## Excerpt provided
****************************************
I’ve recently decided to learn the basics of 3D computer graphics from the ground up. Prior to this I’ve assembled a decent working knowledge through making games and some 3D web projects. However, there have always been gaps in my knowledge which I’ve internally had to fill with “magic”. In my experience, the best way to dispel magic is by going back to basics. To that end, I picked up the book “Computer Graphics from scratch” by Gabriel Gambetta, and have been working through part II “Rasterization”. (Part I is all about ray tracing, which I may get to later, but wasn’t what I wanted to focus on.) This series will essentially be my rewrite of this book in my own words. Not because I want to infringe copyright, but because I think writing is a great way to learn. Anybody interested in this subject would be well advised to go through this book on their own. It goes into much greater depth, especially into the derivation of algorithms.

This is a project of doing things from scratch, so it doesn’t make use of any graphics APIs (webGL, vulkan etc). Indeed, basically all we’re doing is building very simple versions of these APIs.

## The *Big Picture*

Before we dive into low level implementation, let’s consider what the goal is. We want to take some description of a 3D scene – a collection of objects & lights – and determine how this would look from a given camera angle. There are in general two ways of going about this. One is to go through each pixel and determine what path a photon would have had to take to land on it, and hence work backwards to figure out its colour.

This is called raytracing. While conceptually simple, it is very resource intensive (each pixel needs to cast a ray, which may bounce many times). It produces great results, but is generally too slow for real-time applications. Recently with the increasing power of GPUs, this has begun to shift a bit and raytracing is used together with our other approach in specific circumstances. But this is a study of basics, not the state of the art.

The other approach is known as rasterization. The main idea is to break the object up into simple parts, and then determine how that part would appear to the camera. The simplest 3D surface is a triangle, and hence this is normally used as our basic element (i.e. what we decompose complex objects down into). Any triangle in three-dimensional space can be projected onto a virtual screen, and will there be represented by a two-dimensional triangle (or a line segment, if the plane of the triangle is perpendicular to our screen):

So, if we know how to draw a triangle in 2D and how to perform the 3D → 2D projections we can draw any 3D shape, or at least an approximation of one. It will be composed of flat triangles. But there are some tricks we will get to later which will mostly hide this fact.

First, I will build up to drawing 2D triangles, and then we will get to performing 3D → 2D projections. Later installments in this series will go over some optimisations and lighting techniques to improve the fidelity of what we can draw.

## Drawing *Pixels*

Before we can do anything else, we need to be able to draw a single pixel to the screen. How to do that depends on your setup. I’m going to use typescript in a browser, using an HTML canvas as my render target. This choice is entirely based on it being easy and using the tools I know well. We just need somewhere to start so we can get to interesting problems.
****************************************
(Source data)
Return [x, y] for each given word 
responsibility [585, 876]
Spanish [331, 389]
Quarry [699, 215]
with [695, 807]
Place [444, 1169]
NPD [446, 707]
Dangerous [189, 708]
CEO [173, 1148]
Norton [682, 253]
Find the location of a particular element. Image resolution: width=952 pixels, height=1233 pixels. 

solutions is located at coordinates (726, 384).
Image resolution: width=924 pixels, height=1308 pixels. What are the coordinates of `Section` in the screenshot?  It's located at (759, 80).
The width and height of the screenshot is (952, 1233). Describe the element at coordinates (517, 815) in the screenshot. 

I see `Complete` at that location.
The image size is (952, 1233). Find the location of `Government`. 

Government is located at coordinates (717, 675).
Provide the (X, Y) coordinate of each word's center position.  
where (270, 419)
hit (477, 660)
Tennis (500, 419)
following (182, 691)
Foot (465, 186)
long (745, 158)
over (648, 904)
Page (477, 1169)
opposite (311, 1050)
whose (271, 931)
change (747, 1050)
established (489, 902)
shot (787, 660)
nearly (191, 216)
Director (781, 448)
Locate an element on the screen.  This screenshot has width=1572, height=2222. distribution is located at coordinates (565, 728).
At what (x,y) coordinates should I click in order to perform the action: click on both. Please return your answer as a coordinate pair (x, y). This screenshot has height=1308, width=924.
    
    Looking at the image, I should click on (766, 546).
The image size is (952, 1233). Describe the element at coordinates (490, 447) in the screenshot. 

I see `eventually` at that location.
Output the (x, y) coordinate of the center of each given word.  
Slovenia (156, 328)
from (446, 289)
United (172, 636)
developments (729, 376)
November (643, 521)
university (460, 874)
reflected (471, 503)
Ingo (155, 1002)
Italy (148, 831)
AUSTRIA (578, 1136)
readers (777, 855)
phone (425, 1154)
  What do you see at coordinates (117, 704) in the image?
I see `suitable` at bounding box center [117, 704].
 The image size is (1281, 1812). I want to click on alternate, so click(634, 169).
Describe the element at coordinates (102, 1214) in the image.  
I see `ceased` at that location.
****************************************
## Exercise instructions
a) In the 3D graphics text, swap "typescript" for "JavaScript" and write out the passage between "## Drawing *Pixels*" and "to interesting problems.", inclusive.
b) Put the source data lines between the line holding "United (172, 636)" and the end of the source data, inclusive, into a numbered list, leaving out blank lines.

## Final results
a)
## Drawing *Pixels*

Before we can do anything else, we need to be able to draw a single pixel to the screen. How to do that depends on your setup. I’m going to use JavaScript in a browser, using an HTML canvas as my render target. This choice is entirely based on it being easy and using the tools I know well. We just need somewhere to start so we can get to interesting problems.

b)
1. United (172, 636)
2. developments (729, 376)
3. November (643, 521)
4. university (460, 874)
5. reflected (471, 503)
6. Ingo (155, 1002)
7. Italy (148, 831)
8. AUSTRIA (578, 1136)
9. readers (777, 855)
10. phone (425, 1154)
11.   What do you see at coordinates (117, 704) in the image?
12. I see `suitable` at bounding box center [117, 704].
13.  The image size is (1281, 1812). I want to click on alternate, so click(634, 169).
14. Describe the element at coordinates (102, 1214) in the image.  
15. I see `ceased` at that location.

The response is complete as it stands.